Everybody Had a Hard Year

Unseen images from the Let It Be sessions, 1969 (Courtesy Apple Corps)

We all need a maxim to live by, so here's one. Never trust anyone who doesn't like The Beatles. Also, toast. Do you like toast? They're the same—universally accepted brilliance. Coincidence then that the only thing The Beatles seem to eat in "Get Back," Peter Jackson's reconstruction of a documentary film from 1969, is toast.

Released on Disney+ as a three-part series nearing 8-hours, Jackson's recut of original footage shot by Michael Lindsay-Hogg, director of the long-lost 1970 Beatles documentary Let It Be, has been an astonishing success. For decades, the original documentary has languished in dour Beatles infamy as their unofficial breakup diary. And though not quite as ghastly as history recalls, Jackson's 2021 fresh-cut proves that there was way more camaraderie and laughs in the 60-plus hours of footage than had once been believed.

The remastered footage not only looks beautiful in a warm vintage color tone but is now a fly-on-the-wall tome on the art of creativity from four master craftsmen at the very top of their game. So, when asking why we're even talking about a band that spilt up more than fifty years ago, the answer is this; "Get Back" is a masterclass of delayed artistic gratification—the famous rooftop gig being the hard-won triumph at the end—from which, Beatle addicted or not, artists and creatives will draw much fascination-inspiration-appreciation.

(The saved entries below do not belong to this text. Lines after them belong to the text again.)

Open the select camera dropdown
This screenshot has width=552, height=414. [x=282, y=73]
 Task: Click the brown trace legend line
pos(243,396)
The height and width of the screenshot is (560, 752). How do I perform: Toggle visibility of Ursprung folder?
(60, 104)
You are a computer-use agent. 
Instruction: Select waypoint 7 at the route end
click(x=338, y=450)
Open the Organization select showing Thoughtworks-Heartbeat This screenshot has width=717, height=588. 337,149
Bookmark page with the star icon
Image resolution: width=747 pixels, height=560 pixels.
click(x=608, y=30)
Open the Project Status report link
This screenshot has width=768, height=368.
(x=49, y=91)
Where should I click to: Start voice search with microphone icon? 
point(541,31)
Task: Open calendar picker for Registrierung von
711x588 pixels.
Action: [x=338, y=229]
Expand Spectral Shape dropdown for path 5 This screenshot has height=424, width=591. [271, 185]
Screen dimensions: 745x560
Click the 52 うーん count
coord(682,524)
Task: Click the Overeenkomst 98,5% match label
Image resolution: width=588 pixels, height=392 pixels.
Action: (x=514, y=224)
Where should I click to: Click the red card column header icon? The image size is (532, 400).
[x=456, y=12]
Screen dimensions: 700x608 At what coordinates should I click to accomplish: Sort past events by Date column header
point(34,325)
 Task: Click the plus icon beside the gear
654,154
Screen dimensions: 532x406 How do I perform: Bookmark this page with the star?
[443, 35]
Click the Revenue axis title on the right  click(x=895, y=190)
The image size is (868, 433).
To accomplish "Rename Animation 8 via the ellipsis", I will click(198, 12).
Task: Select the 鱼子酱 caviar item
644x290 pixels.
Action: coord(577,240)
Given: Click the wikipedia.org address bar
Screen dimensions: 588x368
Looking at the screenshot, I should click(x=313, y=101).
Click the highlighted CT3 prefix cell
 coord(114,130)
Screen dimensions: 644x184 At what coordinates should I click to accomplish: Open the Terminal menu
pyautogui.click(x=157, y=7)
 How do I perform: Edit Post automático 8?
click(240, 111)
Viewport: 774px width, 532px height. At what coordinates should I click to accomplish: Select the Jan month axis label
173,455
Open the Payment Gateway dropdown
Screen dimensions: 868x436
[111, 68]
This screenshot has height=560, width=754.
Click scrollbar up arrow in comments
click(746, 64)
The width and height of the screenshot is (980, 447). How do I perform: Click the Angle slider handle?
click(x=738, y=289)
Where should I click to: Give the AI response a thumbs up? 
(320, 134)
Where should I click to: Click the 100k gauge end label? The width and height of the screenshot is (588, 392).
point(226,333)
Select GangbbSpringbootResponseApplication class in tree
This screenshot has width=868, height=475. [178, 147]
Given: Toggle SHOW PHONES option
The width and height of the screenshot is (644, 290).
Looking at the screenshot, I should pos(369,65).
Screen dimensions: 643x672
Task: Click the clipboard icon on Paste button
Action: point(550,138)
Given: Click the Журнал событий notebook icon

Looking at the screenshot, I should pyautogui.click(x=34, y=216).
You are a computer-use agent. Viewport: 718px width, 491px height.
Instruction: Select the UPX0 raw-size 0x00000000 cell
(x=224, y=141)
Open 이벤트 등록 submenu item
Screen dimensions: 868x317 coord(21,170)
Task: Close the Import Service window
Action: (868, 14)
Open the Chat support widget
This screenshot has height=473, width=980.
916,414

Paul is peaking artistically while feeling the pressure of holding everything together. (Screenshot Courtesy Apple Corps)
For decades lazy caricatures of McCartney as family-friendly entertainer and Lennon as raw artist is revealed in Peter Jackson's "Get Back" to be largely mythical—both appear weary from The Beatles experience yet show respect and support for one another. (Screenshot Courtesy Apple Corps)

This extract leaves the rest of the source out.